Dr. Nembhard: Many health care organizations (hospital, medical groups, etc.) have sought to address well-documented quality problems by implementing evidence-based innovations, that is, practices, policies, or technologies that have been proven to work in other organizations. The benefits of these innovations are often not realized because adopting organizations experience implementation failure—lack of skillful and consistent use of innovations by intended users (e.g., clinicians). Past research estimates that implementation failure occurs at rates greater than 50% in health care. The past work also shows organizational factors expected to be facilitators of implementation are not always helpful.
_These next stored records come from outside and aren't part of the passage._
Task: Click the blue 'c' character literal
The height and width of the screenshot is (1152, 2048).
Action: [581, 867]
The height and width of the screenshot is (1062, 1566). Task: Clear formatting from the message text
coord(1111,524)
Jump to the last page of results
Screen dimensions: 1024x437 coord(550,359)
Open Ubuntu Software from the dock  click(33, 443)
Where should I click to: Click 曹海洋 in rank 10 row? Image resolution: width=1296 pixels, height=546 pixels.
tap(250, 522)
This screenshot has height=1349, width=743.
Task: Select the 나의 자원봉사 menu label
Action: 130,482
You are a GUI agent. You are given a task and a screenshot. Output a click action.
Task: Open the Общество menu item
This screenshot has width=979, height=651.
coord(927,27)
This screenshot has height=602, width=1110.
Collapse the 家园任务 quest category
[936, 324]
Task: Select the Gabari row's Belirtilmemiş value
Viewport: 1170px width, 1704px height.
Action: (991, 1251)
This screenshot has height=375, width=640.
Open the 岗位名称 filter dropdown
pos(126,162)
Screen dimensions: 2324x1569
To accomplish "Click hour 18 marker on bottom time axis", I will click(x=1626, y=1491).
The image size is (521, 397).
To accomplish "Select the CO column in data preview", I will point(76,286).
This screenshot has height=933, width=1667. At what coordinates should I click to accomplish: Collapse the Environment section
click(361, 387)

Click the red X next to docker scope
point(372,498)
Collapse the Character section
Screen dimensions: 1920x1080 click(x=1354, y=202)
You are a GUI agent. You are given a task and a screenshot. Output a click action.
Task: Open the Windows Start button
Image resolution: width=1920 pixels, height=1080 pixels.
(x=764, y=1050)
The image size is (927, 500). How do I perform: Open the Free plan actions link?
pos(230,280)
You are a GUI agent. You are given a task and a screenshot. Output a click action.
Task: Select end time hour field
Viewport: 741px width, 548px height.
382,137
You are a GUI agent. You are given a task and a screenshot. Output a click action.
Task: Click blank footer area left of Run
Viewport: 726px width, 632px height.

In this work, we examined a possible explanation for the mixed results: different innovation types have distinct enabling factors. Based on observation and statistical analyses, we differentiated role-changing innovations, altering what workers do, from time-changing innovations, altering when tasks are performed or for how long. We then examined our hypothesis that the degree to which access to groups that can alter organizational learning—staff, management, and external network— facilitates implementation depends on innovation type. Our longitudinal study of 517 hospitals’ implementation of evidence-based practices for treating heart attack confirmed our thesis for factors granting access to each group: improvement team’s representativeness (of affected staff), senior management engagement, and network membership. Although team representativeness and network membership were positively associated with implementing role-changing practices, senior management engagement was not. In contrast, senior management engagement was positively associated with implementing time-changing practices, whereas team representativeness was not, and network membership was not unless there was limited management engagement.